You can’t bake a cake without measuring cups, mixers, whisks, spatulas, pans and an oven.  We can’t do our work without a broad sophisticated toolkit.  One of the fundamental challenges in analyzing large amounts of unstructured text data is that you simply can’t make sense of it in any sort of manual fashion.  Sophisticated software tools are the answer, but how those tools are developed and deployed makes a difference.

  1. Language is fluid over time and across categories.  Tools must be too.  Every one of our tools is parameter driven and allows the strategist to adjust the linguistic model and other parameters for the category and project at hand.
  2. Simple measures (counts, brand mentions, sentiment) are not useful for understanding why people do what they do and without understanding, we don’t gain the insight of what to do next.
  3. Understanding requires more sophisticated tools.   That is why we have tools for passion peaking, measuring motivations, word association, brand advocacy and many, many others.
  4. We have many tools available, but the tools used and the order of use is very project dependent.

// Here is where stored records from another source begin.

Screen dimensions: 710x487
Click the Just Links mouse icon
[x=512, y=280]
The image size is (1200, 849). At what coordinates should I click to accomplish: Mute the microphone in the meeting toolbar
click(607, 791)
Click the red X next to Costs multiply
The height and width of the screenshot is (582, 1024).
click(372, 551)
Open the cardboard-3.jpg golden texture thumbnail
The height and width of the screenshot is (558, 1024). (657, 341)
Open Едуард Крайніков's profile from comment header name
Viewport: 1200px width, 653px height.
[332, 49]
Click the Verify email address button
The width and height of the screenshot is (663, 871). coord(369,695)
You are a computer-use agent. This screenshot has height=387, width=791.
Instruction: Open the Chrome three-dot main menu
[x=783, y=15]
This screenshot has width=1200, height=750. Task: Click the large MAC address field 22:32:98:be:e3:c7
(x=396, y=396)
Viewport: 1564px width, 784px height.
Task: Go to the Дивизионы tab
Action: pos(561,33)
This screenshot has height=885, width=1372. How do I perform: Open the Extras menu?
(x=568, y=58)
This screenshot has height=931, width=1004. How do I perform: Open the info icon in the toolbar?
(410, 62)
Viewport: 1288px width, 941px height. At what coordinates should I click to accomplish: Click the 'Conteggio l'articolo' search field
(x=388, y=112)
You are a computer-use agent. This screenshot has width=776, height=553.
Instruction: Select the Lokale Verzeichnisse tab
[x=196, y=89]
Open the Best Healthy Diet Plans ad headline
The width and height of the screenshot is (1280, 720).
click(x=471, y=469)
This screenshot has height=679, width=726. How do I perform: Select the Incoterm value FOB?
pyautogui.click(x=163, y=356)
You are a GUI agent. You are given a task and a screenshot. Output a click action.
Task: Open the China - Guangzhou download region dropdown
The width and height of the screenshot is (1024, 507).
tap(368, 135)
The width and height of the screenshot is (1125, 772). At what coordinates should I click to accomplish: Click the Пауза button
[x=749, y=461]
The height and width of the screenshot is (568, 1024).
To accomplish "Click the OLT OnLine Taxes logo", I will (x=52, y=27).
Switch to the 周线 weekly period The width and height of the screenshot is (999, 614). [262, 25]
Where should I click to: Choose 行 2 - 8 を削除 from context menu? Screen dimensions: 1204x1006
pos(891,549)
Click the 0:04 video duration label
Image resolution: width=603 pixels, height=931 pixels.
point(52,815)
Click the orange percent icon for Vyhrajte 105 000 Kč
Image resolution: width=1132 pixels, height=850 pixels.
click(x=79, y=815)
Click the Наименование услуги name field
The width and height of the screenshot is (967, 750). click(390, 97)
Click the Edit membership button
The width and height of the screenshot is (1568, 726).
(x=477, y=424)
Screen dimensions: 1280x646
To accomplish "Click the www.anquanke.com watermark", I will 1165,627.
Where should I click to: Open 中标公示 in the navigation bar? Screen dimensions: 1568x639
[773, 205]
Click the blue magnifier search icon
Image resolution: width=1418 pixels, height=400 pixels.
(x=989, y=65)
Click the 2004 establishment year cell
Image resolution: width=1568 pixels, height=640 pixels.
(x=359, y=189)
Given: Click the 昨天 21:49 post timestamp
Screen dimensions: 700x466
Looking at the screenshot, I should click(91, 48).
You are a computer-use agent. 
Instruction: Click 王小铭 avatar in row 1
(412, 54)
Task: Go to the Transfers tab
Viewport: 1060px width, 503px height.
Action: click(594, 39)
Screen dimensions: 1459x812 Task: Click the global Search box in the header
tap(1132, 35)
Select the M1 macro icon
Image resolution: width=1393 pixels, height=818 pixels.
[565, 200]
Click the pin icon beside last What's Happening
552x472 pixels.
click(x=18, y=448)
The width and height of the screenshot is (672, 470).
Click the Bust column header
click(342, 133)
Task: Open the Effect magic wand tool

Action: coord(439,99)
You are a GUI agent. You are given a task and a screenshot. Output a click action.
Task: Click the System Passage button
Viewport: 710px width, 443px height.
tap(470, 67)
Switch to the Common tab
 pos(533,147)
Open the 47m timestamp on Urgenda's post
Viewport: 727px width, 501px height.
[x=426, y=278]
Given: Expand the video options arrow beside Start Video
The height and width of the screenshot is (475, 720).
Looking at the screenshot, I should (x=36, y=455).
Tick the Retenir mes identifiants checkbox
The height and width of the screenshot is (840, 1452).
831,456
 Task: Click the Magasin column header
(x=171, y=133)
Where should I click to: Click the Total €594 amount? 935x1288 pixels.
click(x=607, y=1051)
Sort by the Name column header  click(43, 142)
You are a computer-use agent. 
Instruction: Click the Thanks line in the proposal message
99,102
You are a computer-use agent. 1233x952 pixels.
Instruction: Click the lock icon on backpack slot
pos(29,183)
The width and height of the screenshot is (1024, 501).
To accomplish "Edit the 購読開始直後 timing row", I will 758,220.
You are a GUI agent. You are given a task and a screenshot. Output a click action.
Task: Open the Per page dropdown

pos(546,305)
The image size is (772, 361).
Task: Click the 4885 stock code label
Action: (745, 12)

Finally, you can’t bake a cake without a cook.  Well, I guess you can use a box mix from the grocery store and bake a cake without a cook, but if you have a special occasion and hire a chef to bake a cake, you don’t expect to get something from a box mix.  You expect a cake cooked to your specifications for your occasion.  You expect something unique, professional, surprising and delicious for your special occasion.  In our world, the dashboard and organized data providers are the box mixes.

MotiveQuest brings the experienced professional chef who will design and deliver a custom cake according to your exact interests, needs and specifications.

  1. Experience matters.  We have very sophisticated toolsets and it takes at least 6 months to get a strategist (most of whom have advanced degrees and backgrounds in consulting or planning) trained and productive.
  2. The tools are complex because the problems are complex.
  3. A single strategist is responsible for the entire project including data collection, organization, analysis, insights and recommendations.
  4. Each project has its own specifications and requirements.  Communication, solid project management and client involvement are all required to achieve good results.
  5. MotiveQuest Senior Leadership is deeply involved in every project to ensure results that meet your needs.

I will send the MQ capabilities presentation in another email.   Our case studies are very marketing (not data or technology) focused for a reason.  We don’t get hired to provide data or technology, but instead to solve real world marketing and communication problems.  I’ll be happy to provide more detail about any of them.

Thanks very much for your time on these issues, and I hope this helps answer some of your questions.